The present study retrospectively summarized SMT cases in China that were diagnosed using EUS and treated by various methods, including a variety of endoscopic procedures. However, the present study has its own limitations. First, all cases that were retrospectively analyzed in the present study were confined to 1 hospital. In addition, there were no clearly defined criteria for the selection of treatment methods. Physician endoscopists chose various treatment approaches based on their own experience.

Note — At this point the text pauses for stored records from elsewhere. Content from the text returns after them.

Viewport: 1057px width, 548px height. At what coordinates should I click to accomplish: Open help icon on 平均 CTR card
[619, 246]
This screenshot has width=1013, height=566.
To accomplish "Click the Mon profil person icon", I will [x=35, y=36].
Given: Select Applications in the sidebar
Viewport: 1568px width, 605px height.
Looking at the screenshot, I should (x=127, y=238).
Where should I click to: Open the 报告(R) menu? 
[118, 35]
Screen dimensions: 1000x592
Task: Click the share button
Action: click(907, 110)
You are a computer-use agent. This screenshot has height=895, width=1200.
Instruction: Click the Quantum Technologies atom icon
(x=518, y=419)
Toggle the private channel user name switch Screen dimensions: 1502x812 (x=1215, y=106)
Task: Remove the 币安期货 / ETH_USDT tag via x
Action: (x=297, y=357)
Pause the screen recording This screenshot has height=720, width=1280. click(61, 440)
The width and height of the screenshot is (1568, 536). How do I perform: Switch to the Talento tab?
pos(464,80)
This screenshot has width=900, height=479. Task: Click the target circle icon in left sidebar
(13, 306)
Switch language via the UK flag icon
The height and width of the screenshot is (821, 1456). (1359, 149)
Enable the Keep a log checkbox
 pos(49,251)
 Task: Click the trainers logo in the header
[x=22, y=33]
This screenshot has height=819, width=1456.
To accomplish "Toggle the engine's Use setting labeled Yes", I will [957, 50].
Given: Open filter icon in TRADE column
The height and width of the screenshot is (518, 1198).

A prospective study needs to be performed to further define the criteria for the selection of various treatments for different lesions. The present study included a rather large number of SMT cases and provides guidance with respect to the selection of SMT treatments. In summary, the selection of endoscopic therapies, such as EMR, ESD, and STER, under the guidance of EUS is safe and effective for the treatment of SMTs.
The authors declare that there is no conflict of interests regarding the publication of this paper.